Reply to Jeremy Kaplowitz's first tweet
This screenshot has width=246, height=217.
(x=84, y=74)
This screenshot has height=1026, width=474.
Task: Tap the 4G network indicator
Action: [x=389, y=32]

--- Task item ---
Retype every line of the material exactly as given.

--- Finished task ---
Reply to Jeremy Kaplowitz's first tweet
This screenshot has width=246, height=217.
(x=84, y=74)
This screenshot has height=1026, width=474.
Task: Tap the 4G network indicator
Action: [x=389, y=32]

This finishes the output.